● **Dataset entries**

* * *

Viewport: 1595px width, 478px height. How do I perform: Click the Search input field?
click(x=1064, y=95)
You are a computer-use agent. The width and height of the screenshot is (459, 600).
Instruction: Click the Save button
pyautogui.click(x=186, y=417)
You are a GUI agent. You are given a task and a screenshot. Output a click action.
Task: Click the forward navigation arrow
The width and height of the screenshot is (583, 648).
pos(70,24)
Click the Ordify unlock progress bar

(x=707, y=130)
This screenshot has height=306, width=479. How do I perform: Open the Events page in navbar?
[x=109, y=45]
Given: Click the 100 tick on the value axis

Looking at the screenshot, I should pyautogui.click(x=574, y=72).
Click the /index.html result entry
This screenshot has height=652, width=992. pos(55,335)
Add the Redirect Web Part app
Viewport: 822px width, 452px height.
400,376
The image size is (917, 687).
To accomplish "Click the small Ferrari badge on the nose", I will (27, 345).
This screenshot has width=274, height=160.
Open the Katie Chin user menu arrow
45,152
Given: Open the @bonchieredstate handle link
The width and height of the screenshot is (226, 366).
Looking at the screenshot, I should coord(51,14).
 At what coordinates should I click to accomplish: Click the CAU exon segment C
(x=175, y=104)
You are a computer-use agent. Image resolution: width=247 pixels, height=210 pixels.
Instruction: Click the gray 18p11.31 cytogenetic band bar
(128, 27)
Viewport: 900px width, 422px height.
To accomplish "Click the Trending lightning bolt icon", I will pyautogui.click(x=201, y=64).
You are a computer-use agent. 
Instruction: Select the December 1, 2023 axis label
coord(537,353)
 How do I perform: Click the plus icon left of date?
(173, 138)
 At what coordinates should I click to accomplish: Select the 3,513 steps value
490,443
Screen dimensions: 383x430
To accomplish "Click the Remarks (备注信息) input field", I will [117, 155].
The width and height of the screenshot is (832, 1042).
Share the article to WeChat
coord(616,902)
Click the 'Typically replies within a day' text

* * *

● **YOUR ASSIGNMENT**
Using the data above, return each line exactly as written.

● **SOLUTION FOR THIS PROBLEM**
Viewport: 1595px width, 478px height. How do I perform: Click the Search input field?
click(x=1064, y=95)
You are a computer-use agent. The width and height of the screenshot is (459, 600).
Instruction: Click the Save button
pyautogui.click(x=186, y=417)
You are a GUI agent. You are given a task and a screenshot. Output a click action.
Task: Click the forward navigation arrow
The width and height of the screenshot is (583, 648).
pos(70,24)
Click the Ordify unlock progress bar

(x=707, y=130)
This screenshot has height=306, width=479. How do I perform: Open the Events page in navbar?
[x=109, y=45]
Given: Click the 100 tick on the value axis

Looking at the screenshot, I should pyautogui.click(x=574, y=72).
Click the /index.html result entry
This screenshot has height=652, width=992. pos(55,335)
Add the Redirect Web Part app
Viewport: 822px width, 452px height.
400,376
The image size is (917, 687).
To accomplish "Click the small Ferrari badge on the nose", I will (27, 345).
This screenshot has width=274, height=160.
Open the Katie Chin user menu arrow
45,152
Given: Open the @bonchieredstate handle link
The width and height of the screenshot is (226, 366).
Looking at the screenshot, I should coord(51,14).
 At what coordinates should I click to accomplish: Click the CAU exon segment C
(x=175, y=104)
You are a computer-use agent. Image resolution: width=247 pixels, height=210 pixels.
Instruction: Click the gray 18p11.31 cytogenetic band bar
(128, 27)
Viewport: 900px width, 422px height.
To accomplish "Click the Trending lightning bolt icon", I will pyautogui.click(x=201, y=64).
You are a computer-use agent. 
Instruction: Select the December 1, 2023 axis label
coord(537,353)
 How do I perform: Click the plus icon left of date?
(173, 138)
 At what coordinates should I click to accomplish: Select the 3,513 steps value
490,443
Screen dimensions: 383x430
To accomplish "Click the Remarks (备注信息) input field", I will [117, 155].
The width and height of the screenshot is (832, 1042).
Share the article to WeChat
coord(616,902)
Click the 'Typically replies within a day' text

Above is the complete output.